Brief: Here the job is to print only the lines from the one containing "1049x590 pixels. Task: Toggle" to the end of the entries, both included, exactly as they stand, with pictures excluded.

(Pixel coordinate grounding data)
::::

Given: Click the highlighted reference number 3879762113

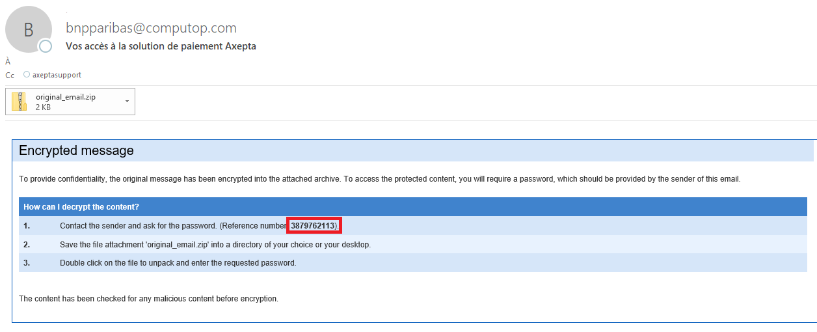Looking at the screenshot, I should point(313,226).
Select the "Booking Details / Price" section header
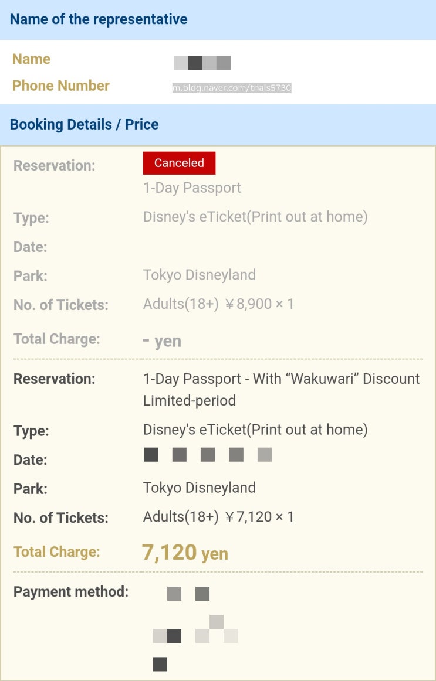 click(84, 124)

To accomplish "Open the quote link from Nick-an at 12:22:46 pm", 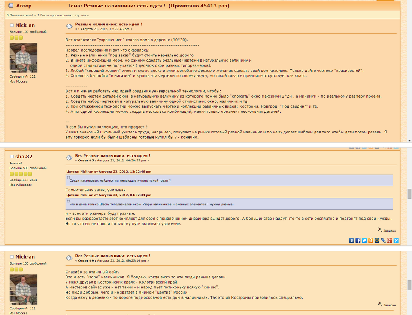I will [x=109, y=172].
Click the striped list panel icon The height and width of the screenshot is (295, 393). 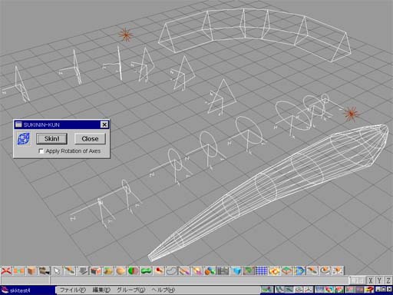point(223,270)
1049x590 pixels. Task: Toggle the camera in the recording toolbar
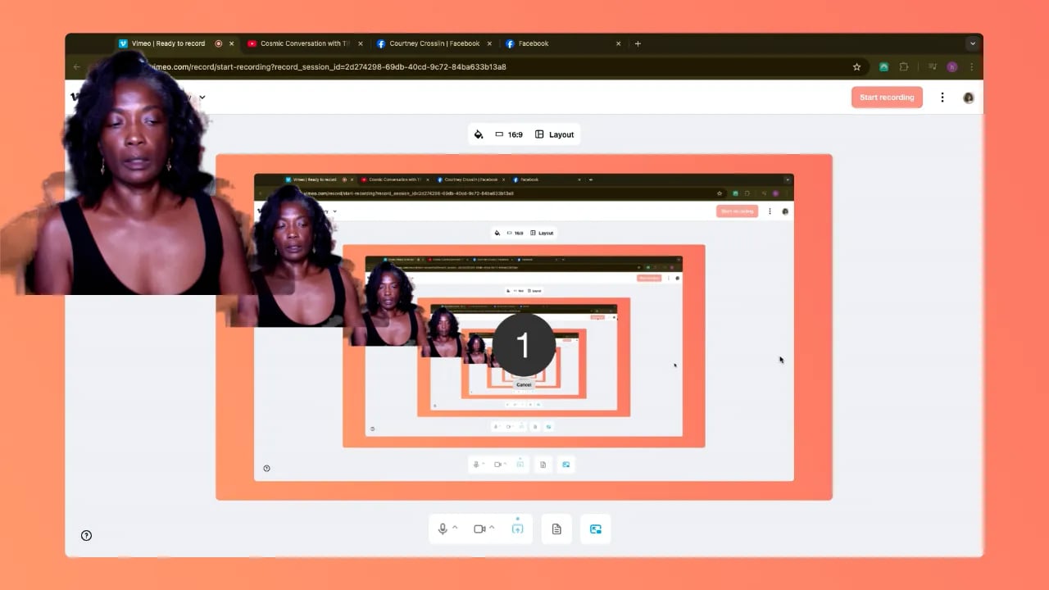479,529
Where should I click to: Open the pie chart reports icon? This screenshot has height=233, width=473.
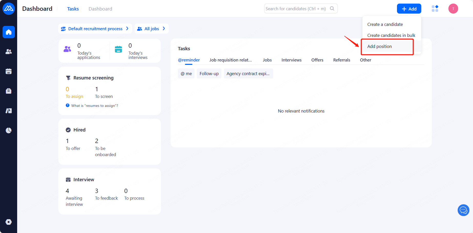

::::

Worked solution:
1049x590 pixels. Task: Toggle the camera in the recording toolbar
479,529
Where should I click to: Open the pie chart reports icon? This screenshot has height=233, width=473.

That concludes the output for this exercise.